I’m wary of sermons that get fixated on “doubting” Thomas. It’s a thing, but I’m unsure if it helps parishoners if the clergy say “I have doubts too!” At most I’d want to celebrate doubt, which isn’t a failure of faith but is more about asking darn good questions. Mark Helprin, in Winter’s Tale, writes “All great discoveries are products as much of doubt as of certainty, and the two in opposition clear the air for marvelous accidents.” Robert Penn Warren wonderfully said “Here, as in life, meaning is, I should say, often more fruitfully found in the question asked than in any answer given." And then Simone Weil: “One can never wrestle enough with God if one does so out of pure regard for the truth. Christ likes us to prefer truth to him because, before being Christ, he is truth. If one turns aside from him to go toward the truth, one will not go far before falling into his arms.”
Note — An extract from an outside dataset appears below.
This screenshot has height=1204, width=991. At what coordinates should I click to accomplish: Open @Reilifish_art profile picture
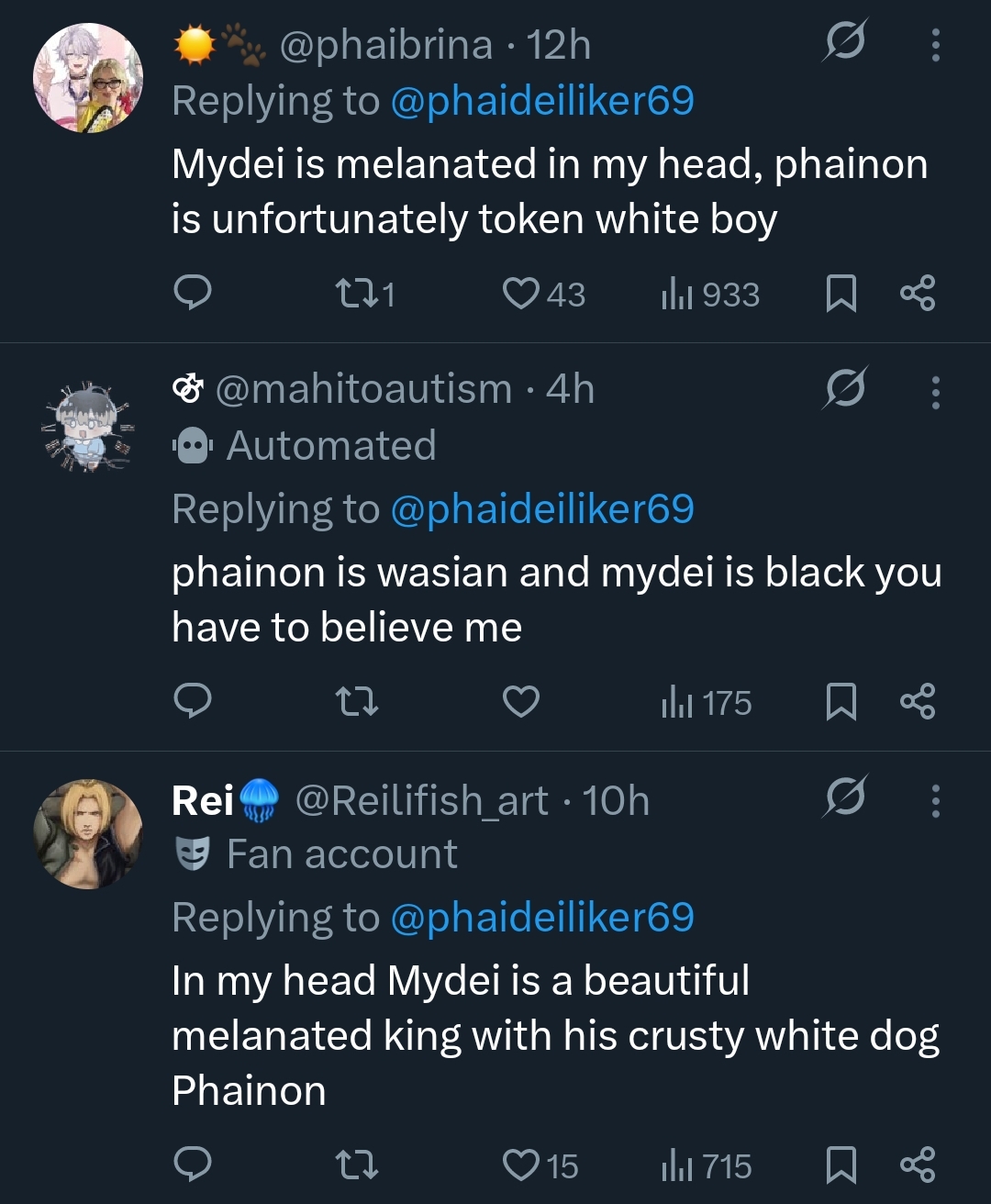[x=88, y=834]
My doubts are less about the existence of God or the resurrection of Christ, but rather about the possibility of forgiveness, which seems to be what this text is ultimately about, and what Easter in the Bible is entirely attentive to. Jesus is risen, so therefore you are forgiven, and you go forgive. Startling. If I tell stories of forgiveness, of the Amish at Nickel Mines, PA or of Corrie ten Boom and her sister's executioner, will anyone believe?